#### EXERCISE BRIEF:
Each line below with the string "Canada" should be copied.

- - - - - - -

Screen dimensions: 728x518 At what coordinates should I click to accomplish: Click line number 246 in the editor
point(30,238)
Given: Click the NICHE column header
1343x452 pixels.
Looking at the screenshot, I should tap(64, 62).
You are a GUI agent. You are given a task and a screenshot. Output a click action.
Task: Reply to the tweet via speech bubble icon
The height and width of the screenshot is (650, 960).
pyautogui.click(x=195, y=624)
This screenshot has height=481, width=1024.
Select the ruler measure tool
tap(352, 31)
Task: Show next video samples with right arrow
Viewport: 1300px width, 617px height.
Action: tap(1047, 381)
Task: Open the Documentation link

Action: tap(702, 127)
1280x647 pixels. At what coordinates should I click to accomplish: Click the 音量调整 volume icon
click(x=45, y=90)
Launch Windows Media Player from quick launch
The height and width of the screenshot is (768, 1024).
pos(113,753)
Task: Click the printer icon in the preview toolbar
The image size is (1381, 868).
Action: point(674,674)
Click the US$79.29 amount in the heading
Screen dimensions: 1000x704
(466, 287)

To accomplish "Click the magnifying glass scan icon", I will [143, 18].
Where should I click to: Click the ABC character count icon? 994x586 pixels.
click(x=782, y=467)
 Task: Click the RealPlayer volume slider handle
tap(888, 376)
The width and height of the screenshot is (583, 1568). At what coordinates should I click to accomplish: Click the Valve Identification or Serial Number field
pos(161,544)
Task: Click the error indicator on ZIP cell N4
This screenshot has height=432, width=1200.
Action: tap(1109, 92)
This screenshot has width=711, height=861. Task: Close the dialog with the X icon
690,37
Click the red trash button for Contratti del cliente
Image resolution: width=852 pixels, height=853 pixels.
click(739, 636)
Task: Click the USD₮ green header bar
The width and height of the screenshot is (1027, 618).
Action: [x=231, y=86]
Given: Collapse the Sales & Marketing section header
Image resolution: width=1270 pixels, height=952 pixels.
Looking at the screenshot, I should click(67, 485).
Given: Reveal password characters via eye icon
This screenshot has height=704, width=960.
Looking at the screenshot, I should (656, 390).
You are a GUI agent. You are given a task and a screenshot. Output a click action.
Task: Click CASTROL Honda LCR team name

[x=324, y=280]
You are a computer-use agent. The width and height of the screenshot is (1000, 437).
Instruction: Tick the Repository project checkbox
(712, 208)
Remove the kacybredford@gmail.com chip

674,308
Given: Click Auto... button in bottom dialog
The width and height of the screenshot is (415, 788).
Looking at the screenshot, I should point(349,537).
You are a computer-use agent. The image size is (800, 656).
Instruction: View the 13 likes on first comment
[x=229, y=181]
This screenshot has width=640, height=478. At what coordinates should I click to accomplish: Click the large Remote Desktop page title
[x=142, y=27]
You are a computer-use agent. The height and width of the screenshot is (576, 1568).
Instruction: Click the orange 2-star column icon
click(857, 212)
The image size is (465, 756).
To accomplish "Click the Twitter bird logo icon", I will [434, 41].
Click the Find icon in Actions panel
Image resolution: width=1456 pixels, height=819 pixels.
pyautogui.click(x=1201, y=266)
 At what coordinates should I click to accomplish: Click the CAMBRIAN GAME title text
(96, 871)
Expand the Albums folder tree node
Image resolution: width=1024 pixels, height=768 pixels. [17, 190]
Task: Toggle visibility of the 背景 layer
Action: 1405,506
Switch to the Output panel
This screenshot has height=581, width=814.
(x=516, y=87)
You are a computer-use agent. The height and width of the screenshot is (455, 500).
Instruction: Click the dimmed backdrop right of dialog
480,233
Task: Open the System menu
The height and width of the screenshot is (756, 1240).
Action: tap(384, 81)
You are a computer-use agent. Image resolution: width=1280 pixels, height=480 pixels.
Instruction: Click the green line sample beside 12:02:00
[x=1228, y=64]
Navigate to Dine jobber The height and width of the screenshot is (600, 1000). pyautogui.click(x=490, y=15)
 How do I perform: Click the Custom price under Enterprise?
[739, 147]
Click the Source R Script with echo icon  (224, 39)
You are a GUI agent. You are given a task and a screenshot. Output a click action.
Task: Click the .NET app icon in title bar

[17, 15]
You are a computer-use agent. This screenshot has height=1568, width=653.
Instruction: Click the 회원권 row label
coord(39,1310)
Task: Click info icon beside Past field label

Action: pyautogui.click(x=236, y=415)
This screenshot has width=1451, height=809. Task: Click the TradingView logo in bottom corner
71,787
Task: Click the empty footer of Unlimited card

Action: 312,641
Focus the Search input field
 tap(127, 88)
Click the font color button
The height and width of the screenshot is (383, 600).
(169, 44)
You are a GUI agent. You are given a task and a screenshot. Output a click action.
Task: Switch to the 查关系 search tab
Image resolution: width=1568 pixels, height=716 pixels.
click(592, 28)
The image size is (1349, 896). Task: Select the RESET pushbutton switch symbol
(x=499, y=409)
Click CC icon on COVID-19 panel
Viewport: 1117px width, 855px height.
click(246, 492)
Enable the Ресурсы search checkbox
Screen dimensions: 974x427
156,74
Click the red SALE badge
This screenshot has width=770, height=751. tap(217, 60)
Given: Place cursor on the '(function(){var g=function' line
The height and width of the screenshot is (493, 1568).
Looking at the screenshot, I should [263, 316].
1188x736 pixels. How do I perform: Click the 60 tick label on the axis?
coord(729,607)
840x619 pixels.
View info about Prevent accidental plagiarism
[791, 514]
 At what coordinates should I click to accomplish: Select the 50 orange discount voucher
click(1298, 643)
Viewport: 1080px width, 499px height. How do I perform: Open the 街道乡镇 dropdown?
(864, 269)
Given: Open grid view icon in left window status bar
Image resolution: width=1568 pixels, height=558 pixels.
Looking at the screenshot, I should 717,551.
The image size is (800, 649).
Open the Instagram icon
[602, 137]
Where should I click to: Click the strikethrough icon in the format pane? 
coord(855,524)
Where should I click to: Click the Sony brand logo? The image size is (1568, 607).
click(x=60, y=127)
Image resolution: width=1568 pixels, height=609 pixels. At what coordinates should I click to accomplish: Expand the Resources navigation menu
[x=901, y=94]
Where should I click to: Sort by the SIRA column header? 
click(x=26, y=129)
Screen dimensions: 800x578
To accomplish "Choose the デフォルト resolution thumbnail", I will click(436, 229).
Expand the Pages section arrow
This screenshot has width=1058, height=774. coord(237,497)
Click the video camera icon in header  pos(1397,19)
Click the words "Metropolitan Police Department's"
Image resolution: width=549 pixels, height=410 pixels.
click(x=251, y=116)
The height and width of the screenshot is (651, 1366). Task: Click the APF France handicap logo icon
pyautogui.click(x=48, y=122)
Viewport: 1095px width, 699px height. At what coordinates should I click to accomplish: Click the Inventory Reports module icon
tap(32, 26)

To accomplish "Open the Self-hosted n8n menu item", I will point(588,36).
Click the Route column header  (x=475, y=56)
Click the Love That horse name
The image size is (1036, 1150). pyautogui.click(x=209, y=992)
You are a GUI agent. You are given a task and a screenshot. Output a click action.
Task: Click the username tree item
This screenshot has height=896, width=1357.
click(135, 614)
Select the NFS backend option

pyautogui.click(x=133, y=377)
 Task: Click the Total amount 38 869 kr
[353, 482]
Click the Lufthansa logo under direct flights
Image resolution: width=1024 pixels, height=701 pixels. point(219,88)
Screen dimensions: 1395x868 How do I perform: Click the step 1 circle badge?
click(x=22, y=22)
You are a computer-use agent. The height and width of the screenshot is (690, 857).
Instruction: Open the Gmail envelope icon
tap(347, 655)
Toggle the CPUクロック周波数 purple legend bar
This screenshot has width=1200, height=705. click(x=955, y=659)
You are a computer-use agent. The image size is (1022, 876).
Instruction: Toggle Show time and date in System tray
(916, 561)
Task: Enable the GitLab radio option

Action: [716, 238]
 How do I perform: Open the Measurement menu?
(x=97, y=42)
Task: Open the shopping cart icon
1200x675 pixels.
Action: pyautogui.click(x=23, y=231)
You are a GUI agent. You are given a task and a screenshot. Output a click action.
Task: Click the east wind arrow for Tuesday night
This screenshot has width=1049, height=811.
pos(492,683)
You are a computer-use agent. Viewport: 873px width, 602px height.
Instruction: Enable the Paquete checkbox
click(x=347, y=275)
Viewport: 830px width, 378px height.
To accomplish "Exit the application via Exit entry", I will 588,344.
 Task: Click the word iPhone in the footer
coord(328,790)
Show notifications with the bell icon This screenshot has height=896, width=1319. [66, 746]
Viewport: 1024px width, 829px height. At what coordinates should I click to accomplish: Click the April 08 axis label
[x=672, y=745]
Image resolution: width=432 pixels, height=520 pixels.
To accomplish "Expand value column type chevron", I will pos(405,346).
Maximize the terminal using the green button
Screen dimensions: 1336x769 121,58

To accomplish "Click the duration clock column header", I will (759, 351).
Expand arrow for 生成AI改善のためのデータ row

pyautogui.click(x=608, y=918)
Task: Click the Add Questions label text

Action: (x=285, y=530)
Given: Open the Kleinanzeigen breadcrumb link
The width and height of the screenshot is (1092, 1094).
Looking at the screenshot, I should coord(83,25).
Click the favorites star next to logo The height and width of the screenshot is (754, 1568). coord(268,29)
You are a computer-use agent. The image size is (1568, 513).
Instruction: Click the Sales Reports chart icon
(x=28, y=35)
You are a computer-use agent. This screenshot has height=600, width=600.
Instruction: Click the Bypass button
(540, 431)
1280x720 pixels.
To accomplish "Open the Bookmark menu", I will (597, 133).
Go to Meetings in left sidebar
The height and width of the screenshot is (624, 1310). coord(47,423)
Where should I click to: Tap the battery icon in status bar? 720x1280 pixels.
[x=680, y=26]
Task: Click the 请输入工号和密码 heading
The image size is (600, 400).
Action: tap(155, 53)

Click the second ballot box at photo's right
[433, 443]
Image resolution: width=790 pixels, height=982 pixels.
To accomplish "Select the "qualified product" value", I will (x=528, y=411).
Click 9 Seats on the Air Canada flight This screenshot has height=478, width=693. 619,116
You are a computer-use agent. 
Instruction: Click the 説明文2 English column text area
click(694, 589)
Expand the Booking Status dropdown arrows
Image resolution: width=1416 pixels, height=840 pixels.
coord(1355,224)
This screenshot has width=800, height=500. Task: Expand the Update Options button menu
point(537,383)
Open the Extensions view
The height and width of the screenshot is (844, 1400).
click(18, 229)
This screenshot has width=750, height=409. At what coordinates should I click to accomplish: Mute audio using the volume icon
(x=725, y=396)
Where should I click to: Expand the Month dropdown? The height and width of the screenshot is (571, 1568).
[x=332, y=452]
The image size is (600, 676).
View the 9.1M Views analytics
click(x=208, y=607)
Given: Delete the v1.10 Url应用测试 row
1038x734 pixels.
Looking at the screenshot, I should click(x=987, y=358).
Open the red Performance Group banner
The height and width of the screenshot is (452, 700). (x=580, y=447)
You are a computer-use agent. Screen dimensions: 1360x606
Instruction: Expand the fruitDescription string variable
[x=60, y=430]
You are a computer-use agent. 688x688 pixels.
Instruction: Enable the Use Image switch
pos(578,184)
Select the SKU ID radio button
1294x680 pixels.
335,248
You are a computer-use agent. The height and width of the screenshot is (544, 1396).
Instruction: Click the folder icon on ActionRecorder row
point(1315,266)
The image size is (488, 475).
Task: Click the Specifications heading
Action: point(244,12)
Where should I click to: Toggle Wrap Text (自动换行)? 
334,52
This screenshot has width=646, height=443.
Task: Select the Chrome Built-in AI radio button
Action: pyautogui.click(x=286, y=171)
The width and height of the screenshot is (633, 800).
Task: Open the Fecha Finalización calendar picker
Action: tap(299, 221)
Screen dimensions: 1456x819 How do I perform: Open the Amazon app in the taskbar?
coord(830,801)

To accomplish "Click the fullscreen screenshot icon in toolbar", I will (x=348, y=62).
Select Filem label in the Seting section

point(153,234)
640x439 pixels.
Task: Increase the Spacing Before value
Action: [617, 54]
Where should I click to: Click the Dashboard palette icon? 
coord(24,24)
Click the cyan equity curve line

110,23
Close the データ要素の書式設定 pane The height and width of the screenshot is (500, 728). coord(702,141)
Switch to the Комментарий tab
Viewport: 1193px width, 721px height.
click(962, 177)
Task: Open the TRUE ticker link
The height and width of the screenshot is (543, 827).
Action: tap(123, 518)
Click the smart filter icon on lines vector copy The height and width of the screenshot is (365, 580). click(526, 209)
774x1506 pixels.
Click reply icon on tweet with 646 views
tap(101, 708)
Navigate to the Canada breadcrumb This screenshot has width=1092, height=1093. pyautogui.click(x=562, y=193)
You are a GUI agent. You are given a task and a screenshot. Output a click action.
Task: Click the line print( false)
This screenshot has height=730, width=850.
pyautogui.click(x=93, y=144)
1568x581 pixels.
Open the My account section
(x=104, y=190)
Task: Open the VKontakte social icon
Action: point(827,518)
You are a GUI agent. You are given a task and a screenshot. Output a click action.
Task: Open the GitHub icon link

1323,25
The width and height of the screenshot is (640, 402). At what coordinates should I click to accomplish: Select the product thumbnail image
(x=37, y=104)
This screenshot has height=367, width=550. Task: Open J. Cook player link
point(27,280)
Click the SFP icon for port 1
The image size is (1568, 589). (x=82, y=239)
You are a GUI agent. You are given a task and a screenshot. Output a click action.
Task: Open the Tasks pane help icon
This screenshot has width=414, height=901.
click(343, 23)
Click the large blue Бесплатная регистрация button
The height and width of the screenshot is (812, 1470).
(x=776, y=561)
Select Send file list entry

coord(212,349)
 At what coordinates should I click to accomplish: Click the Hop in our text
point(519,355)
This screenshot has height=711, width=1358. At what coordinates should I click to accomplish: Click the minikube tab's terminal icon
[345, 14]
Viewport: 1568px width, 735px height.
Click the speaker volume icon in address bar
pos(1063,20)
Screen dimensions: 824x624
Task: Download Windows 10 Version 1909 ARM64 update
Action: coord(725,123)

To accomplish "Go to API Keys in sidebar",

- - - - - - -

#### TASK RESULT:
Click 9 Seats on the Air Canada flight This screenshot has height=478, width=693. 619,116
Navigate to the Canada breadcrumb This screenshot has width=1092, height=1093. pyautogui.click(x=562, y=193)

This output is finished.